Spencer is an Egg Harbor Township, N.J.-based specialty retailer focused on lifestyle accessories and specialized Halloween merchandise.

RSA Security on deck

RSA Security set a lender call for Monday to launch $2 billion of term loans, split between a $1.114 billion seven-year first-lien term loan, a $436 million delayed-draw first-lien term loan, a $286 million eight-year second-lien term loan and a $164 million delayed-draw second-lien term loan, according to a market source.

Commitments are due at 5 p.m. ET on April 15, the source added.

JPMorgan Chase Bank, Morgan Stanley Senior Funding Inc., Goldman Sachs Bank USA, UBS Investment Bank, BofA Securities Inc., Barclays and Jefferies LLC are leading the deal, with JPMorgan the left lead on the first-lien and Morgan Stanley the left lead on the second-lien.

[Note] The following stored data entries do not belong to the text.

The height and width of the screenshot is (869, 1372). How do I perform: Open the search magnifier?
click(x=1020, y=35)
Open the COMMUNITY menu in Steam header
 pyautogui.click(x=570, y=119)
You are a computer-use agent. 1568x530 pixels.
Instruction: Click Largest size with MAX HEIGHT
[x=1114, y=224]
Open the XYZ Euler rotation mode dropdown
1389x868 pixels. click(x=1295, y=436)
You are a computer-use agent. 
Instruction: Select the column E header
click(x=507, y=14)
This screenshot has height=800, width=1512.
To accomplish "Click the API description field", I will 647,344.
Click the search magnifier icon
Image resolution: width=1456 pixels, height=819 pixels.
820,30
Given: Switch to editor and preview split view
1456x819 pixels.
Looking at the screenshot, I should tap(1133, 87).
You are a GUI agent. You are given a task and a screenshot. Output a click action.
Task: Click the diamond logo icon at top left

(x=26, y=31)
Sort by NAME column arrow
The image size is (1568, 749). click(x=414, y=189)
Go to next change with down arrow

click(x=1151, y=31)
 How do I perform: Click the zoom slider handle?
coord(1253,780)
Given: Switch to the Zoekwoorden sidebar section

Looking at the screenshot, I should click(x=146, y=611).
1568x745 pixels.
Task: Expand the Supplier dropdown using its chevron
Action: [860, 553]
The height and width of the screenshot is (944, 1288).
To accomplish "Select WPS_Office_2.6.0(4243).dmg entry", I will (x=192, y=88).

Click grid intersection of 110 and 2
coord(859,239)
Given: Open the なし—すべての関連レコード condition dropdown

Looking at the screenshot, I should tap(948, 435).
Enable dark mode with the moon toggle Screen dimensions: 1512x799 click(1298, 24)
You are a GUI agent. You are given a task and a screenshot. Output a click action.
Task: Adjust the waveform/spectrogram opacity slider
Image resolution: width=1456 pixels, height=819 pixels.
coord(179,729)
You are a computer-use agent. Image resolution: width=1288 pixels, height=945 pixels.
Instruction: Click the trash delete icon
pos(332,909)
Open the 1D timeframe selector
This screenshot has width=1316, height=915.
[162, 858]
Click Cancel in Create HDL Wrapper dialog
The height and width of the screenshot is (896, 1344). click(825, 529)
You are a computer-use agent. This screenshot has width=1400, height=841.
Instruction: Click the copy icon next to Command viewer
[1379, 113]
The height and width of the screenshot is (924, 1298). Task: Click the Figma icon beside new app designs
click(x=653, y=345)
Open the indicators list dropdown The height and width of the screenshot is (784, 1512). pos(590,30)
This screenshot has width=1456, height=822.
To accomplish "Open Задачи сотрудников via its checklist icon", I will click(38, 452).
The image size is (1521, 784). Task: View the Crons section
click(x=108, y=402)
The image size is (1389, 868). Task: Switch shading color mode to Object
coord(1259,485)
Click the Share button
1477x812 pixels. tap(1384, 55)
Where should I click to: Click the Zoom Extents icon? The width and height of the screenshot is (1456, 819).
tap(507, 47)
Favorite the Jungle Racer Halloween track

The loans support a new equity investment from Clearlake Capital Group LP, which will become an equal partner with Symphony Technology Group. Ontario Teachers’ will remain a significant minority shareholder.

Closing is expected in the second quarter, subject to regulatory approvals.

RSA is a Bedford, Mass.-based provider of mission critical cybersecurity software and governance risk and compliance management software solutions to enterprises.

Cetera allocates

In other news, Cetera (Aretec Group Inc.) allocated on Thursday its fungible $125 million incremental first-lien term loan due Oct. 1, 2025.

Pricing on the incremental term loan is Libor plus 425 basis points with a 0% Libor floor, in line with existing term loan pricing, and the new debt was sold at an original issue discount of 99.03.

UBS Investment Bank is the left lead on the deal that will be used with $400 million of unsecured notes to fund the acquisition of certain assets related to the independent financial planning channel of Voya Financial Advisors and to repay an existing second-lien term loan.

Cetera, acquired by Genstar in July 2018, is an El Segundo, Calif.-based financial advice firm.